_Task input_.
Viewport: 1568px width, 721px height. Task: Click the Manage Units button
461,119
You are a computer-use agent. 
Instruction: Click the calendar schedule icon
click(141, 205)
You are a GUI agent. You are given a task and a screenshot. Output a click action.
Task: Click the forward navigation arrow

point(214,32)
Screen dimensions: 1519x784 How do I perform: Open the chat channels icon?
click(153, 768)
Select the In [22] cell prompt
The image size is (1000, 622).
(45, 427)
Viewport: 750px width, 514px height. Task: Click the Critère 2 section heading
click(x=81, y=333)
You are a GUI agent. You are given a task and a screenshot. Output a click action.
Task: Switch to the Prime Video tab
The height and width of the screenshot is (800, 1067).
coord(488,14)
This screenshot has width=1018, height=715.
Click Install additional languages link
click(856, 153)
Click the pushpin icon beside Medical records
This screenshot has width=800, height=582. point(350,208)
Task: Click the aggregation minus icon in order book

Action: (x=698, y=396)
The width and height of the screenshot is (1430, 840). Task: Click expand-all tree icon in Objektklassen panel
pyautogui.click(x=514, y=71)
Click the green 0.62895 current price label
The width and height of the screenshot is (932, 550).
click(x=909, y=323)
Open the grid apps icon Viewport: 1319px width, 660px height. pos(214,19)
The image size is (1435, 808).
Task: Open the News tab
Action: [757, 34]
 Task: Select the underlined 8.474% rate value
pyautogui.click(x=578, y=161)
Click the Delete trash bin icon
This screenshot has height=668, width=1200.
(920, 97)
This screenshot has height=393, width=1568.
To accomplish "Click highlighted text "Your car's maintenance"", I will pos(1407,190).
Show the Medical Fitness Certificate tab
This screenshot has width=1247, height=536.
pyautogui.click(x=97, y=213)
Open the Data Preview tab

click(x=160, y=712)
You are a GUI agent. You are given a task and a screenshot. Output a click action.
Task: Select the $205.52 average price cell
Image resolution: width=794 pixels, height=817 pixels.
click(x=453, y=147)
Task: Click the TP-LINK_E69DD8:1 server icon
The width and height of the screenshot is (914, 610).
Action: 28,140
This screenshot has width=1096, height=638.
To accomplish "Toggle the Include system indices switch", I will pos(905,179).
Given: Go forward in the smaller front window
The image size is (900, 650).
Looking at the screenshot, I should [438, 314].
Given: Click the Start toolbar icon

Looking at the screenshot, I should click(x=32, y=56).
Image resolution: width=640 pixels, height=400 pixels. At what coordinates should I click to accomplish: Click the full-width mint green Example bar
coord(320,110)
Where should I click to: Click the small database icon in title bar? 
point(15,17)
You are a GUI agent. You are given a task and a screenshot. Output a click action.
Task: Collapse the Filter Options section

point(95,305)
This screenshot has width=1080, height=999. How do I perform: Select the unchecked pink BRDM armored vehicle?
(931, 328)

_Goal of the exercise_. What you should produce is an exact copy of the records above.

_Exercise result_.
Viewport: 1568px width, 721px height. Task: Click the Manage Units button
461,119
You are a computer-use agent. 
Instruction: Click the calendar schedule icon
click(141, 205)
You are a GUI agent. You are given a task and a screenshot. Output a click action.
Task: Click the forward navigation arrow

point(214,32)
Screen dimensions: 1519x784 How do I perform: Open the chat channels icon?
click(153, 768)
Select the In [22] cell prompt
The image size is (1000, 622).
(45, 427)
Viewport: 750px width, 514px height. Task: Click the Critère 2 section heading
click(x=81, y=333)
You are a GUI agent. You are given a task and a screenshot. Output a click action.
Task: Switch to the Prime Video tab
The height and width of the screenshot is (800, 1067).
coord(488,14)
This screenshot has width=1018, height=715.
Click Install additional languages link
click(856, 153)
Click the pushpin icon beside Medical records
This screenshot has width=800, height=582. point(350,208)
Task: Click the aggregation minus icon in order book

Action: (x=698, y=396)
The width and height of the screenshot is (1430, 840). Task: Click expand-all tree icon in Objektklassen panel
pyautogui.click(x=514, y=71)
Click the green 0.62895 current price label
The width and height of the screenshot is (932, 550).
click(x=909, y=323)
Open the grid apps icon Viewport: 1319px width, 660px height. pos(214,19)
The image size is (1435, 808).
Task: Open the News tab
Action: [757, 34]
 Task: Select the underlined 8.474% rate value
pyautogui.click(x=578, y=161)
Click the Delete trash bin icon
This screenshot has height=668, width=1200.
(920, 97)
This screenshot has height=393, width=1568.
To accomplish "Click highlighted text "Your car's maintenance"", I will pos(1407,190).
Show the Medical Fitness Certificate tab
This screenshot has width=1247, height=536.
pyautogui.click(x=97, y=213)
Open the Data Preview tab

click(x=160, y=712)
You are a GUI agent. You are given a task and a screenshot. Output a click action.
Task: Select the $205.52 average price cell
Image resolution: width=794 pixels, height=817 pixels.
click(x=453, y=147)
Task: Click the TP-LINK_E69DD8:1 server icon
The width and height of the screenshot is (914, 610).
Action: 28,140
This screenshot has width=1096, height=638.
To accomplish "Toggle the Include system indices switch", I will pos(905,179).
Given: Go forward in the smaller front window
The image size is (900, 650).
Looking at the screenshot, I should [438, 314].
Given: Click the Start toolbar icon

Looking at the screenshot, I should click(x=32, y=56).
Image resolution: width=640 pixels, height=400 pixels. At what coordinates should I click to accomplish: Click the full-width mint green Example bar
coord(320,110)
Where should I click to: Click the small database icon in title bar? 
point(15,17)
You are a GUI agent. You are given a task and a screenshot. Output a click action.
Task: Collapse the Filter Options section

point(95,305)
This screenshot has width=1080, height=999. How do I perform: Select the unchecked pink BRDM armored vehicle?
(931, 328)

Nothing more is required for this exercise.